Employing a bit of formal terminology, Gladwell calls this phenomenon by its economic name: self-fulfilling prophesy. Many of the individuals that people his book are just this: extraordinary savants born into extraordinary contexts, who do extraordinary things. There is Bill Gates, whose parents are wealthy enough to send him to Seattle’s Lakeside, the West Coast’s finest private school, where he has providential propinquity to a computer; there is J. Robert Oppenheimer, who talks his way out of attempted murder and into the directorship of Los Alamos; there is the lesser-known Joe Flom, who was fortunate enough to be rejected from leading law firms just when corporations were beginning to take their most lucrative business elsewhere.

So these are the successes, the outliers, and on the basis of their effort other successes have been made: had there been no Gates, there would have been no software boom in Seattle, no RealNetworks, no high-paying summer job for me (and there were hundreds of college students better qualified for that position than I was.) The other half of Outliers, seamlessly woven in with the rest, details the failures: people of extraordinary talent and mediocre circumstances, whose potential has been either channeled less constructively or outright frustrated.

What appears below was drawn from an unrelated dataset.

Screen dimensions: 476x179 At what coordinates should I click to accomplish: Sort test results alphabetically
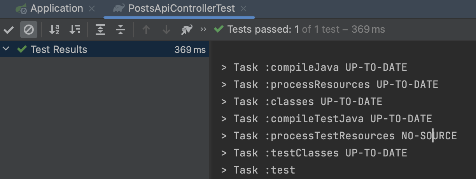tap(54, 30)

The most memorable vignette is that of Chris Langan.

He has an IQ of 200 – that is, he is to Einstein as Einstein is to an average American; he can memorize and connect at will; his sentences come “marching out one after another, polished and crisp like soldiers on a parade ground”; he is, in his intellectual potential, an outlier.

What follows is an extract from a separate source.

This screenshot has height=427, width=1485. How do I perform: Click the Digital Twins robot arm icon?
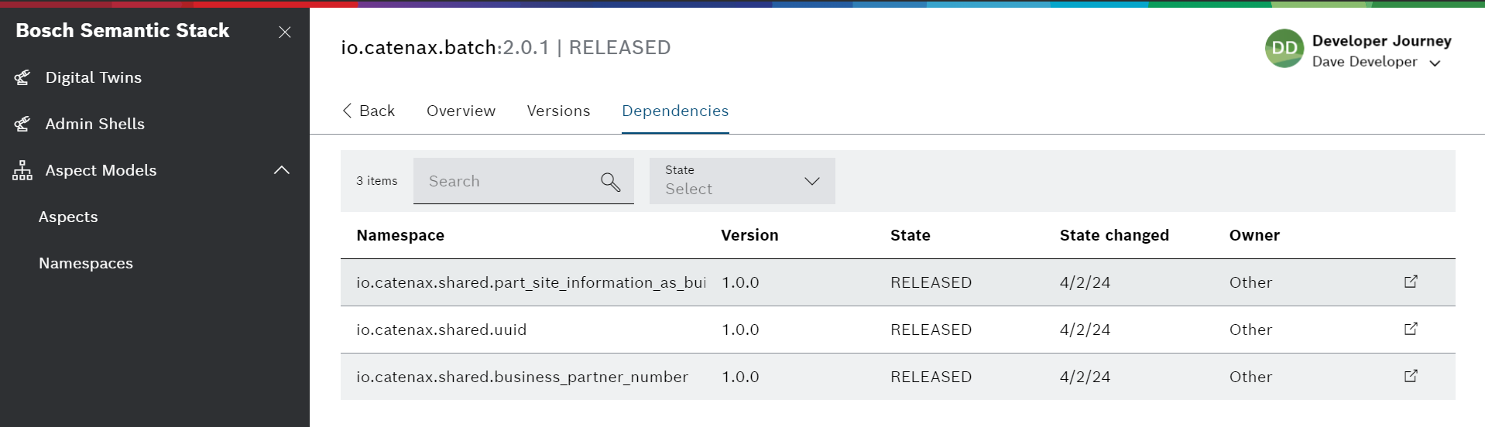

“But so what?” Gladwell asks. For Chris Langan is a sort of Herbert Stempel figure, a real-life Will Hunting: he has accomplished nothing. Stempel worked a low-level public service job in Queens before the Quiz Show imbroglio; afterwards, he held the same job, unable to parlay his brief exposure to NBC’s bigwigs into any sort of upward social mobility; in spite of his high IQ and his freakish memory, he couldn’t transcend his circumstances. Likewise, Langan came from nothing: a broken home, a move to Montana, a failed attempt at college in Portland and Bozeman; this precipitated a move to Long Island, where he endured the daily drudge as a bouncer not twenty miles from Herbert Stempel.

Chris Langan is an extreme example, but Gladwell suggests that our society is one shot through, overwhelmingly, with people like him: there are myriad potential outliers, yet few are born in the right place at the right time. It is this conclusion that makes Outliers his most polemical and bravest work to date: he asks his huge readership not just to change the way they think, but the way they act.